"The Surge and Afghan Women"
I think it’s good that Barack Obama didn’t pull the cynical stunt of trying to pretend that US military engagement in Afghanistan is primarily about helping Afghan women. That said, I think Dylan Matthews goes too far in suggesting that US military engagement in Afghanistan is actually irrelevant for Afghan women:
It was Karzai’s government that legalized marital rape and banned women from leaving the home without their husband’s permission. Karazi has also previously suggested that he would be comfortable including former warlords with Taliban-esque views on women in his government, and with brokering deals with the Taliban itself that involve sacrificing women’s rights protections. One can see the case for supporting such a government on national security grounds, but it is hard to see how bolstering the Karzai regime is supposed to represent a substantial gain for women’s rights.
Well, look, it’s hard to see how supporting a government with Karzai’s record could support a substantial gain for women’s rights until you consider that the most plausible alternative is . . . the Taliban. It’s like how Ben Nelson is more progressive than Mike Johanns. “Better than the Taliban” is a low bar to cross and, consequently, the coalition we’re backing in Afghanistan crosses it*. If you read what groups like the Feminist Majority Foundation or the Funders Network for Afghan Women or Human Rights Watch are saying, none of them are cheerleading for Obama’s policies, but none of them are calling for the withdrawal of international military forces either. Instead, they’re generally calling for a more ambitious approach.
Gayle Tzemach Lemmon has done a lot of reporting on Afghan women over the years and writes for The Daily Beast that there’s little support for the departure of American troops among the organizations doing work with Afghan women and girls:
Even while some political activists and pundits in Washington and London sound the call for a full troop withdrawal, women here argue that a complete pullback would only exacerbate the battery of formidable problems plaguing their struggling nation. Though nearly all say the international community could have done a far better job in securing a teetering Afghanistan, where practically every citizen can now rattle off a personal tale of corruption, few women say they believe foreign forces should go. In a series of conversations with a dozen women leaders spanning a range of sectors, from health care to business to politics, some of whom rarely speak to journalists, the consensus was that existing troops must stay for now—if only because things would be far worse were they to leave.

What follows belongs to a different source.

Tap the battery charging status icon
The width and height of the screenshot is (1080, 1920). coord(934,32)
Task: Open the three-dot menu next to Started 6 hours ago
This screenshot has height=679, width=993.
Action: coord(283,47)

Insecurity would rise, the Taliban would gain power, and women and girls would immediately lose ground.
I think the best thing to say is that American troops aren’t in Afghanistan in order to help Afghan women, and there are a lot of things America could do in the world that would be more effective ways of advancing women’s rights if that were our primary goal, but Afghan women are nonetheless beneficiaries of the mission.
That said, when it comes to military operations you can’t just bracket the question of feasibility. If the administration’s plan is fatally flawed and simply leads to several more years of fighting followed by inevitable withdrawal and Taliban takeover, then we’re not actually helping anyone. This is why things like Richard Just’s insistence on trying to understand everything through a lens of “realism” versus “idealism” are so annoying. If the administration has a workable plan to bring stability to Afghanistan, then implementing that plan will have humanitarian benefits. But if the plan’s not workable, then it’s not workable, and it doesn’t matter how idealistic or ambitious you try to make it.